Evolution of coherent waves driving a single artificial atom

TL;DR

This paper investigates how a strongly coupled superconducting artificial atom influences the evolution of coherent electromagnetic waves in a waveguide, revealing detailed atom-field interaction dynamics through spectral and correlation analysis.

Contribution

It provides a detailed analysis of the time-dependent behavior of transmitted fields and their spectra, demonstrating how field evolution encodes atom dynamics using input-output theory.

Findings

Time evolution of fields reveals atom dynamics

Spectral analysis captures atom-field interaction

Incoherent radiation dynamics deduced from correlation functions

Abstract

An electromagnetic wave propagating through a waveguide with a strongly coupled superconducting artificial two-level atom exhibits an evolving superposition with the atom.
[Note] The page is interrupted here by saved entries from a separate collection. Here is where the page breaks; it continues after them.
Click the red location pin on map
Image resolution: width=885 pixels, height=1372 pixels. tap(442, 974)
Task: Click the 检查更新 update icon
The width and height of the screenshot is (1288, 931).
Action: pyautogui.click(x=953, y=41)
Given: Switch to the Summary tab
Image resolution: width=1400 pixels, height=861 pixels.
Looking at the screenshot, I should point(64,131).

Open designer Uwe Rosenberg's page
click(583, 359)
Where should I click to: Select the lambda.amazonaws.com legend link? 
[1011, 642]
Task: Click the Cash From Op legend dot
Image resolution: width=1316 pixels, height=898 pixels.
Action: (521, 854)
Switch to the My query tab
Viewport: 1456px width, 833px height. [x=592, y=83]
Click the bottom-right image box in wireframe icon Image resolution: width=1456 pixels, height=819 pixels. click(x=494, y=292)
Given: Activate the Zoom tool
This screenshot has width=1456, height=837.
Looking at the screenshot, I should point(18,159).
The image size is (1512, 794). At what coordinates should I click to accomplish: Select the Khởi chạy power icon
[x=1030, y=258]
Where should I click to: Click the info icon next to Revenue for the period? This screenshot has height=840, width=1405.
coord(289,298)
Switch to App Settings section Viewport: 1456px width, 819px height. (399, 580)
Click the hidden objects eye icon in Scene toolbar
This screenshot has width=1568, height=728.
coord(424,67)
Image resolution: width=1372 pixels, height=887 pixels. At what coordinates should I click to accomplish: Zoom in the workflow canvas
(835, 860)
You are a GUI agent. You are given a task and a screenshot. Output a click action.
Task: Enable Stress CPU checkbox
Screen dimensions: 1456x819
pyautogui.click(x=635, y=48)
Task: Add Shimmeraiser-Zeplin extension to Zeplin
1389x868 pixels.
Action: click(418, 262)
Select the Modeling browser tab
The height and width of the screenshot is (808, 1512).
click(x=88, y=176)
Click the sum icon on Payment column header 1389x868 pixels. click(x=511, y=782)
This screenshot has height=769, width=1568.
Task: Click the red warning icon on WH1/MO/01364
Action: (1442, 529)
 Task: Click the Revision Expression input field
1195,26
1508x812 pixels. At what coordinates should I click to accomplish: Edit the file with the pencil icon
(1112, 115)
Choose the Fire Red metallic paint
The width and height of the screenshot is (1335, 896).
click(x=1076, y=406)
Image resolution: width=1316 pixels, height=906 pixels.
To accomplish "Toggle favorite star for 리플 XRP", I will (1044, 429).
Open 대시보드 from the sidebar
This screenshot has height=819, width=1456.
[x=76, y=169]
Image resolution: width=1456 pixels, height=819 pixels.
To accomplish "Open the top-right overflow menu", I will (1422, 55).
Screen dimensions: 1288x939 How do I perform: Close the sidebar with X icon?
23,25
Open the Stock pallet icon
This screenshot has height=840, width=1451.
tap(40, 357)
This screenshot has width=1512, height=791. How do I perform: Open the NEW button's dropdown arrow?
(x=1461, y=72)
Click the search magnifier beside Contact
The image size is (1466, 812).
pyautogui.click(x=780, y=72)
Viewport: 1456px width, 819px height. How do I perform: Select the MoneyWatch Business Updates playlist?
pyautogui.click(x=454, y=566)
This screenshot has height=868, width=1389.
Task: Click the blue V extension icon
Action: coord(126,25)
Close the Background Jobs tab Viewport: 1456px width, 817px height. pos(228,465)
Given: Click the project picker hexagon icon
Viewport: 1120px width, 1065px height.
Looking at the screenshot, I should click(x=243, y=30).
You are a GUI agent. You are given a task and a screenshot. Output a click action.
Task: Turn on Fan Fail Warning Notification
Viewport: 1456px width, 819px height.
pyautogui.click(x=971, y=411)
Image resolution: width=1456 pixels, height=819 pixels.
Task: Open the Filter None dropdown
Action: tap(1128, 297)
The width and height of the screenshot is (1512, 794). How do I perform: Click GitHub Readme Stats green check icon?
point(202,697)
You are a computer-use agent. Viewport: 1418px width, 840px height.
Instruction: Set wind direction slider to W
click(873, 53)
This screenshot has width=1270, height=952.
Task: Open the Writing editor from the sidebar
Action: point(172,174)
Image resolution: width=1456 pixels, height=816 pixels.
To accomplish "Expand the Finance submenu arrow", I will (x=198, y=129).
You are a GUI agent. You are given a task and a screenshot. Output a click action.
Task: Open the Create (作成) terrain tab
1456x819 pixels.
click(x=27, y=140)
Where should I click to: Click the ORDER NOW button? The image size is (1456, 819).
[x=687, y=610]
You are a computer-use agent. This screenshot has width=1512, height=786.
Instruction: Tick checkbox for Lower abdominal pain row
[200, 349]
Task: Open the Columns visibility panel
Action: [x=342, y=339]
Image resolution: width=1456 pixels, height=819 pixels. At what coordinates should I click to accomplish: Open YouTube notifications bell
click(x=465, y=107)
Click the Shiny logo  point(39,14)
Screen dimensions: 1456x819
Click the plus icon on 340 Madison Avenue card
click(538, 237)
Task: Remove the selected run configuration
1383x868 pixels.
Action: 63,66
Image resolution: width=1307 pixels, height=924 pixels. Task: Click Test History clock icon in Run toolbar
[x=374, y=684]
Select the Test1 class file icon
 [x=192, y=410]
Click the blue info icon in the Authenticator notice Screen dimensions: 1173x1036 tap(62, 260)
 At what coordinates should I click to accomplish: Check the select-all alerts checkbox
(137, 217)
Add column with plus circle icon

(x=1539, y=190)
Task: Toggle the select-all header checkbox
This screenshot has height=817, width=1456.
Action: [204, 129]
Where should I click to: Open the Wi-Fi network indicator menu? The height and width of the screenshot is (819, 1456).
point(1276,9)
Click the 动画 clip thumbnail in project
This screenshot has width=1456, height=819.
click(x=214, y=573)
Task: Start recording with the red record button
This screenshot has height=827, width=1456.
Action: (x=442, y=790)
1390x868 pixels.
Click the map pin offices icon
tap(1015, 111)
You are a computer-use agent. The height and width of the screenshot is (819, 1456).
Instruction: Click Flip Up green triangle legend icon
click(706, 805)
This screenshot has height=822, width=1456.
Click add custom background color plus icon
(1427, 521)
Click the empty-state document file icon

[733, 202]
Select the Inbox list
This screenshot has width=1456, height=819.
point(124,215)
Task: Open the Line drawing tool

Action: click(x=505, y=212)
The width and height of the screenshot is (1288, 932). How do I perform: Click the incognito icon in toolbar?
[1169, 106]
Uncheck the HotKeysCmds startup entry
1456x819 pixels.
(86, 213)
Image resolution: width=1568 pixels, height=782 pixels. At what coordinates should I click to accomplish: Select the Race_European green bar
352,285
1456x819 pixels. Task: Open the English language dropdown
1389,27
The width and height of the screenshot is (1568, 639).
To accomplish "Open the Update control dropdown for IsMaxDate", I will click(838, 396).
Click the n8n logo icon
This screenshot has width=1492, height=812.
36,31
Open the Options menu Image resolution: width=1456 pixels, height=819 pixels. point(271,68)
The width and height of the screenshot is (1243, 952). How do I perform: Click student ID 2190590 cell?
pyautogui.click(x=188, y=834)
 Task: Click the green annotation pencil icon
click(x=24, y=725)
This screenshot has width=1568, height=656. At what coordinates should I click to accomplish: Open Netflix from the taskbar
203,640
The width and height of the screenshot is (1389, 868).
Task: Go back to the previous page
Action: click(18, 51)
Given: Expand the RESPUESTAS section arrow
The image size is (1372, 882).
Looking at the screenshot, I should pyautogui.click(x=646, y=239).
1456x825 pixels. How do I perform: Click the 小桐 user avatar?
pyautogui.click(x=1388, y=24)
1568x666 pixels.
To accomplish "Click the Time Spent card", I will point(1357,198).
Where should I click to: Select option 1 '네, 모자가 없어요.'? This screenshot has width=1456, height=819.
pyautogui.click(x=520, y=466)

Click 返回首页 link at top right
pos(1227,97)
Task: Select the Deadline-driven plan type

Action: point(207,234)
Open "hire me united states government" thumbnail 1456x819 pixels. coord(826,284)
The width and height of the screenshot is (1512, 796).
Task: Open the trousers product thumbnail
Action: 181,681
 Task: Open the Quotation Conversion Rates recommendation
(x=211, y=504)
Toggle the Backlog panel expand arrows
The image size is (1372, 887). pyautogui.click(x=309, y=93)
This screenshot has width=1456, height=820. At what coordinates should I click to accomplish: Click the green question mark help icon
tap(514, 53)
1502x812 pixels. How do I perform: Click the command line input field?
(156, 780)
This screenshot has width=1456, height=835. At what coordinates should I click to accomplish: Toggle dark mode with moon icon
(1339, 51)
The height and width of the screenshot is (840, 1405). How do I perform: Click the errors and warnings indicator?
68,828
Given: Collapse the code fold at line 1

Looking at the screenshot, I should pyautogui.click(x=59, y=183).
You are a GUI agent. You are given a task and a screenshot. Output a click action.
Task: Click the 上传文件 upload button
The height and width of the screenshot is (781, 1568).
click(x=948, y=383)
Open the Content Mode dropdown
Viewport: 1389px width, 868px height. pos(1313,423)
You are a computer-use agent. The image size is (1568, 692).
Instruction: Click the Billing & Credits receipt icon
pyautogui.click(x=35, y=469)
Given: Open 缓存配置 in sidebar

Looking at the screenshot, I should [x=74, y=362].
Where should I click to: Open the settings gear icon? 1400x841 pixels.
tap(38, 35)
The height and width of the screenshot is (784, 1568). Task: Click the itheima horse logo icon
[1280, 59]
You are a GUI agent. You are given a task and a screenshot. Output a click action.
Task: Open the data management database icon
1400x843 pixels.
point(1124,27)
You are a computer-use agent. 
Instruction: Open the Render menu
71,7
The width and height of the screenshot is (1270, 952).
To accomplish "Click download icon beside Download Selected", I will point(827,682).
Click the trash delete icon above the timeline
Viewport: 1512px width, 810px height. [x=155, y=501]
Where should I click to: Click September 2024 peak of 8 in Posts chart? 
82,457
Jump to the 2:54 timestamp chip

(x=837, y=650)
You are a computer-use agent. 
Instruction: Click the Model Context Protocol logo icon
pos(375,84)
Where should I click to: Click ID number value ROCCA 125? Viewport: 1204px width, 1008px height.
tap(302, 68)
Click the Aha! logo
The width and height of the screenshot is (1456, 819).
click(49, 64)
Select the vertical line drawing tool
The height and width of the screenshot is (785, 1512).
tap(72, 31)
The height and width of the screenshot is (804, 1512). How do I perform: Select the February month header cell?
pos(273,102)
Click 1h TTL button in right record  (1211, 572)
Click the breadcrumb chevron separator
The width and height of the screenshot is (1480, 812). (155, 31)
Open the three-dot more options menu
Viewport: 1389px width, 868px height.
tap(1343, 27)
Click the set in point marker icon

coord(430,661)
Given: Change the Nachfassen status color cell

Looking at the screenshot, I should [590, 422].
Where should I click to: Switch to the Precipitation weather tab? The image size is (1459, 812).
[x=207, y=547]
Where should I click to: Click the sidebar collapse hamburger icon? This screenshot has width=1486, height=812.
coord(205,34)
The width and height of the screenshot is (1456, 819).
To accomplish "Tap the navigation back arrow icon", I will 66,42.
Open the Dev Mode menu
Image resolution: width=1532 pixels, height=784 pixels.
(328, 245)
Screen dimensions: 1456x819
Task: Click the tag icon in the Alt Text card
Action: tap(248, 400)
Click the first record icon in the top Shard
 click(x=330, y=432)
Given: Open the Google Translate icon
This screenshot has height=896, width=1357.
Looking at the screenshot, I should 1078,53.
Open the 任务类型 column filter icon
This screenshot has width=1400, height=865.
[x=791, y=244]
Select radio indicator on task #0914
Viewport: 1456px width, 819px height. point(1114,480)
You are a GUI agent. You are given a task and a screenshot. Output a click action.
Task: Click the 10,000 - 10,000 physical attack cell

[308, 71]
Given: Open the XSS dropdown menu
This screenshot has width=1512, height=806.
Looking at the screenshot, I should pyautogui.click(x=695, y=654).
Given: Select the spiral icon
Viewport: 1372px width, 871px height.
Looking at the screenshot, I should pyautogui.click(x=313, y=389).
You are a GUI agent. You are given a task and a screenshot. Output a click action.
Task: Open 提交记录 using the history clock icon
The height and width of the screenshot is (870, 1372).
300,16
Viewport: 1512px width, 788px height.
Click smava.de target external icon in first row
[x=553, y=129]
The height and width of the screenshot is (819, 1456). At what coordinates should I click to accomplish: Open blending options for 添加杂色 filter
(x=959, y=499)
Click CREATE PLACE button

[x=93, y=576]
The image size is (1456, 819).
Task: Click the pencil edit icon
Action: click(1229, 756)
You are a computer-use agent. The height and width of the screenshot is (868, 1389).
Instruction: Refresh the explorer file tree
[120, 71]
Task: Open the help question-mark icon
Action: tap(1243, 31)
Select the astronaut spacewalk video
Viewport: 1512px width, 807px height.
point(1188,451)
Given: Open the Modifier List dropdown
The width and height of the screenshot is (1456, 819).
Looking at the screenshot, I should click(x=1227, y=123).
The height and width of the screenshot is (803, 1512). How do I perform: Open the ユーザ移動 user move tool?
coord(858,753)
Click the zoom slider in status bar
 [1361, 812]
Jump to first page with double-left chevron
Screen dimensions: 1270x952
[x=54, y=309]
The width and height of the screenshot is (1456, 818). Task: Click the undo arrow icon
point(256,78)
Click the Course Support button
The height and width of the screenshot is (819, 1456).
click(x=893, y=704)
The Rabi oscillations in the atom result from a single excitation-relaxation, corresponding to photon absorption and stimulated emission from/to the field. In this study, we investigate the time-dependent behavior of the transmitted field and extract its spectra. The scattered fields are described using input-output theory. We demonstrate that the time evolution of the propagating fields, due to interaction, encapsulates all information about the atom. Additionally, we deduce the dynamics of the incoherent radiation component from the measured first-order correlation function of the field.